Little did I know! Not only is the confectionery business immensely intriguing, but the fact that candy is distributed across such a broad array of retail channels — way more than your average food or beverage product — makes the process of covering it continually challenging. Then there’s the way that the category itself continues to evolve. After almost six years of watching this business pretty closely, I’ve got a few thoughts about the trends and issues that will be affecting all of us in the months ahead. So here goes.
The line between sweets and snacks will continue to blur. I hear that a number of chocolate/cookie hybrids are in the pipeline for rollout in the next couple of months. And given developments like Hershey’s acquisition of Mauna Loa late last year, I wouldn’t be at all surprised to see more candy and nut combos on supermarket shelves in the future.
More and more candy makers will “get it” on the matter of healthful product positioning. At the recent NCA & ECRM EPPS Candy Marketplace, it was great to see that Simply Lite Foods’ new line of fruit chews and gummies comes with portion packs. Ask almost any dietitian; portion control is the way to go for truly healthful eating. Snack makers already are mining the opportunity for 100-calorie packs in a very big way, and our industry should be doing something similar.
Channel complexity will intensify. As if this business of “channel blurring” could get any more complicated! I’m pretty sure that’s where we’re headed, however.

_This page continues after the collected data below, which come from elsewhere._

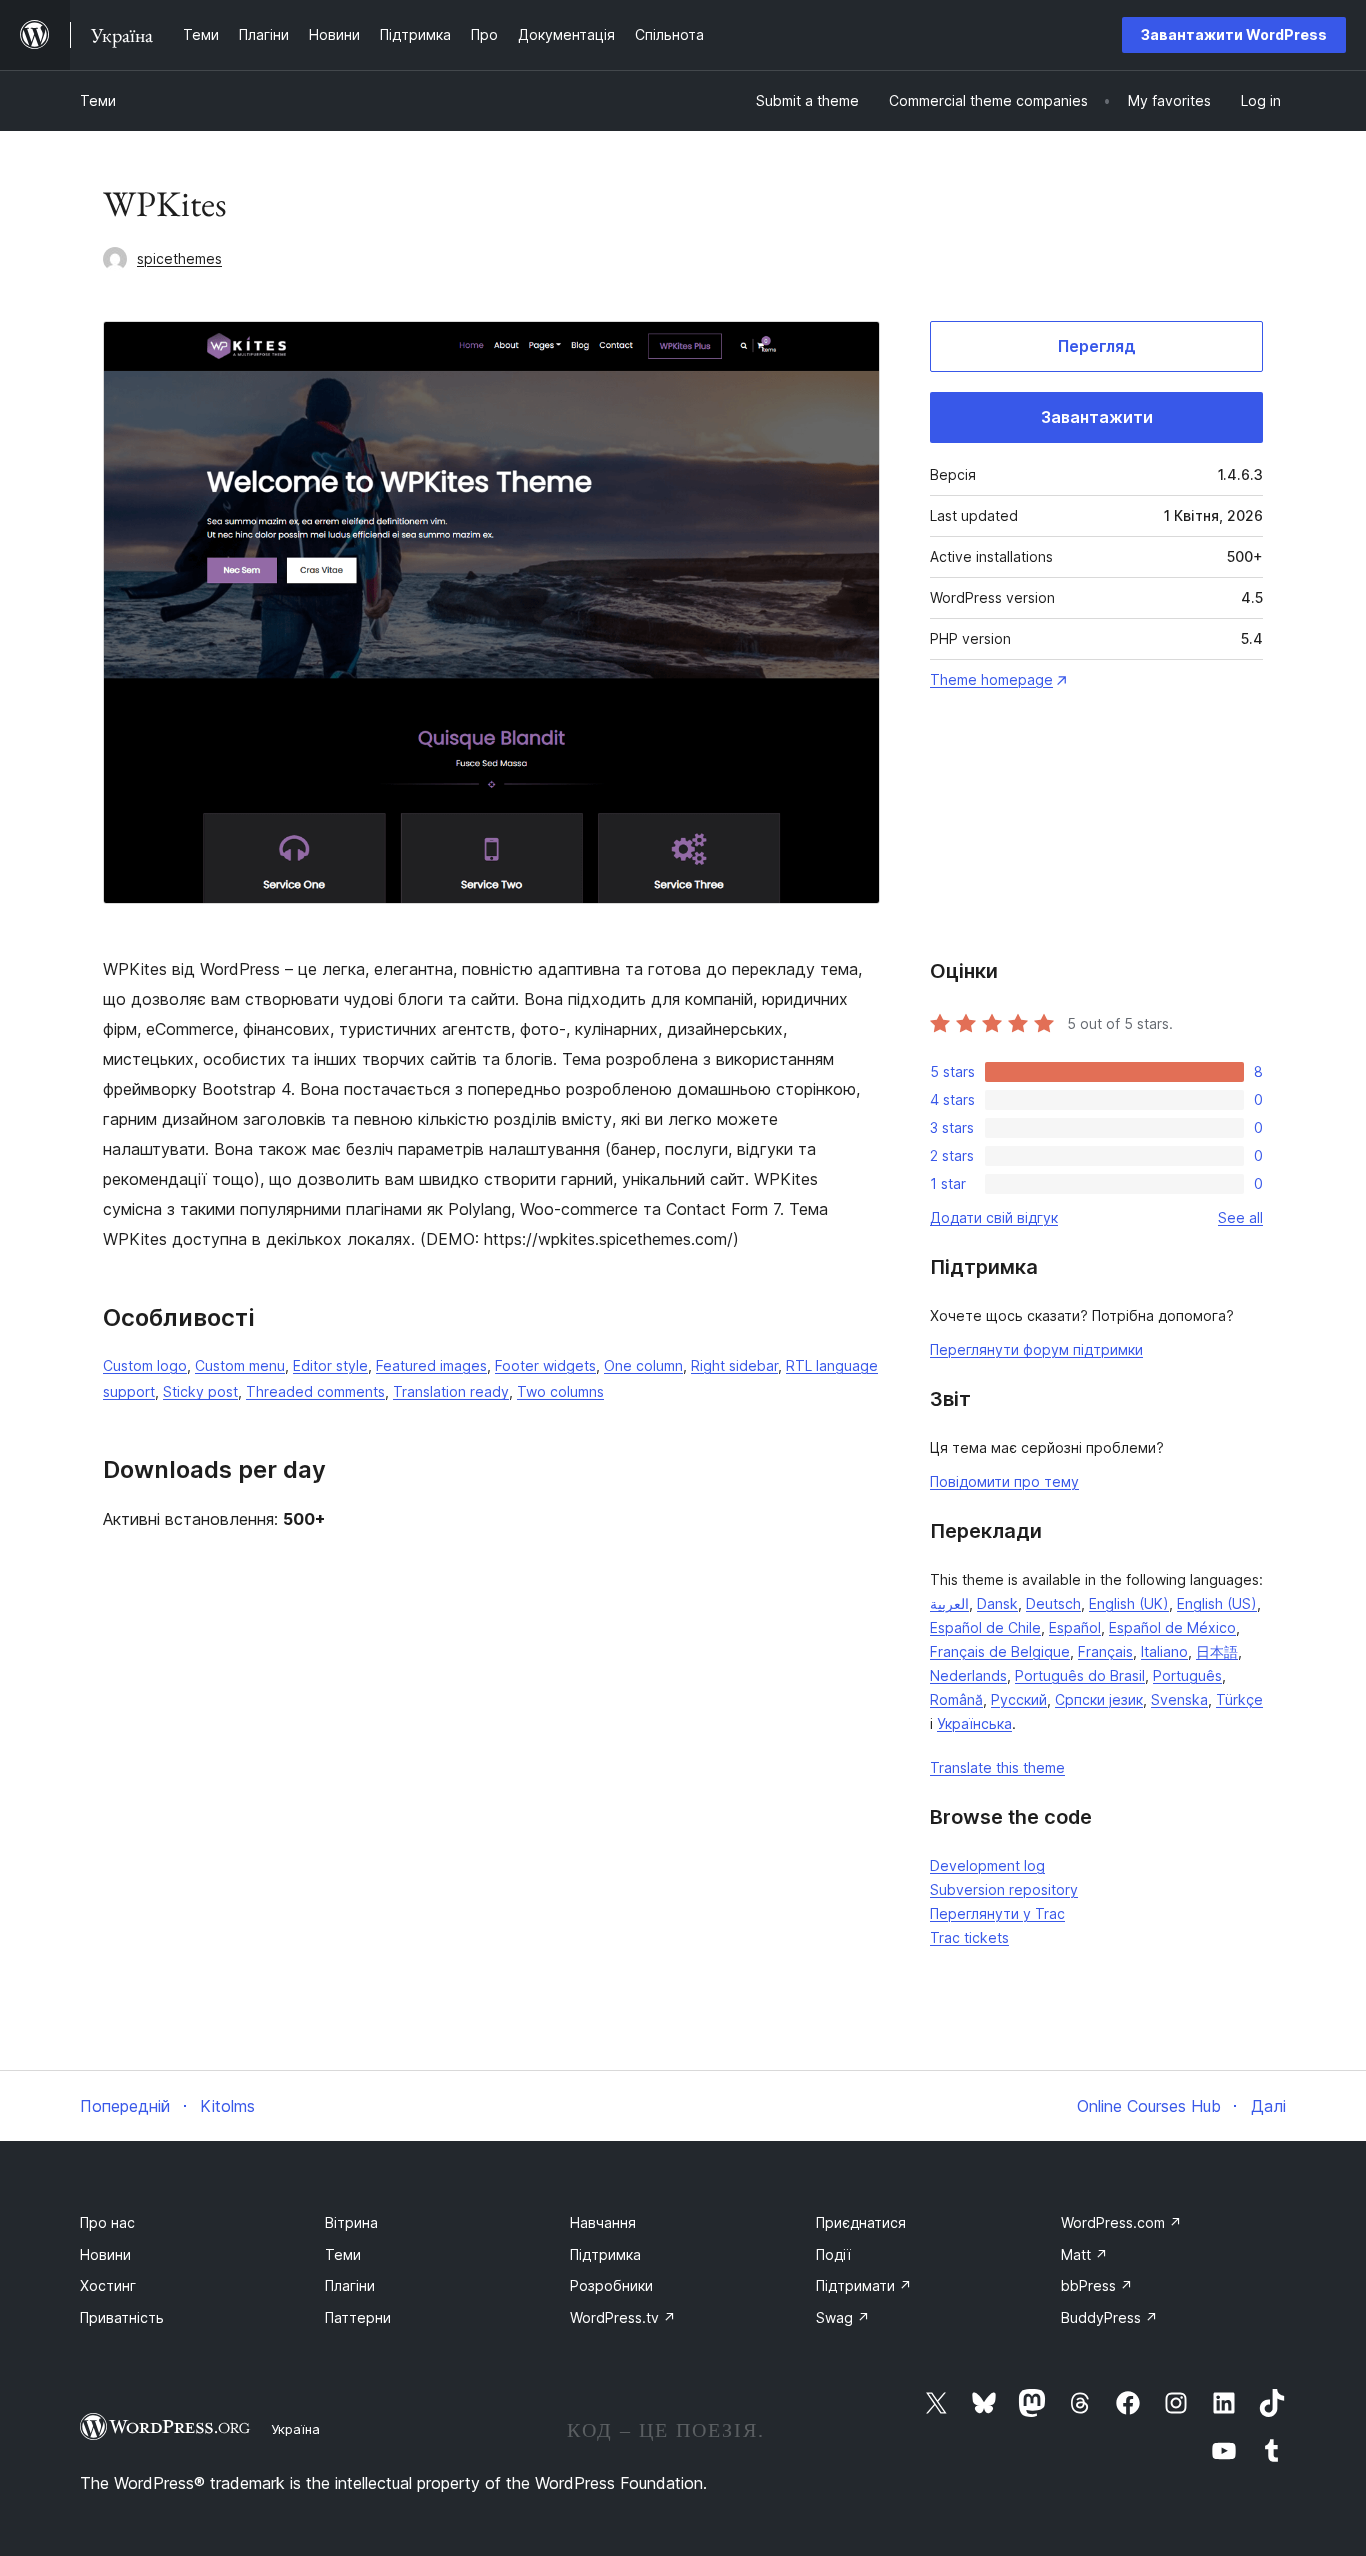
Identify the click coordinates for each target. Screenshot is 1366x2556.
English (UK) (1129, 1603)
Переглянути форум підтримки (1036, 1349)
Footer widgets (545, 1365)
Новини (105, 2254)
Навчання (603, 2222)
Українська (974, 1723)
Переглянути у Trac (997, 1913)
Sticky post (200, 1391)
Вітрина (351, 2222)
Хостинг (108, 2285)
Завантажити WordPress (1234, 34)
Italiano (1164, 1651)
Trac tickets (969, 1937)
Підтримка (605, 2254)
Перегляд (1097, 346)
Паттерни (358, 2317)
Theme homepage (991, 679)
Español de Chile (985, 1627)
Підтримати (864, 2285)
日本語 (1217, 1651)
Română (956, 1699)
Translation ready (451, 1391)
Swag (843, 2317)
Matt (1084, 2254)
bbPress (1097, 2285)
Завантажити (1097, 417)
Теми (98, 100)
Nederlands (968, 1675)
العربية (949, 1603)
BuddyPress (1109, 2317)
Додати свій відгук (994, 1217)
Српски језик (1099, 1699)
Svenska (1179, 1699)
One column (643, 1365)
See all (1240, 1217)
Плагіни (350, 2285)
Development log (987, 1865)
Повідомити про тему (1004, 1481)
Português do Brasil (1080, 1675)
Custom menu (240, 1365)
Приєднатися (861, 2222)
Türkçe (1239, 1699)
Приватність (122, 2317)
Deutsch (1053, 1603)
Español (1075, 1627)
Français (1105, 1651)
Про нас (107, 2222)
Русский (1019, 1699)
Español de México (1172, 1627)
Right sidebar (734, 1365)
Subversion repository (1004, 1889)
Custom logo (145, 1365)
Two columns (560, 1391)
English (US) (1217, 1603)
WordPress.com (1121, 2222)
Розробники (611, 2285)
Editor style (330, 1365)
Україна (295, 2429)
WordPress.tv (623, 2317)
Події (833, 2254)
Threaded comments (315, 1391)
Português (1187, 1675)
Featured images (431, 1365)
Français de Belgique (1000, 1651)
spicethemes (179, 258)
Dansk (997, 1603)
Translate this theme (997, 1767)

Take the much-pressured supermarket channel alone. Within recent weeks we’ve seen news of chains like Marsh and Wegmans moving their expansive and beautiful “lifestyle” stores into new markets. At the other end of the spectrum, Food Lion has announced the opening of its third Bottom Dollar store. (Love that name!) The stores offer bargain-priced products in a no-frills, but upbeat and inviting environment. Supervalu plans to debut a value-priced organic foods retail outlet in Indianapolis in January, which is certainly an interesting niche given that value pricing has not traditionally been associated with organic foods.
The good news about all this: it means new opportunities for retailers and vendors to merchandise well-targeted niche products. The challenging part: vendors will need to be even sharper and more flexible in order to effectively position products for the increasingly complex array of retailing venues. As I’ve learned over the past six years, this is not a simple business.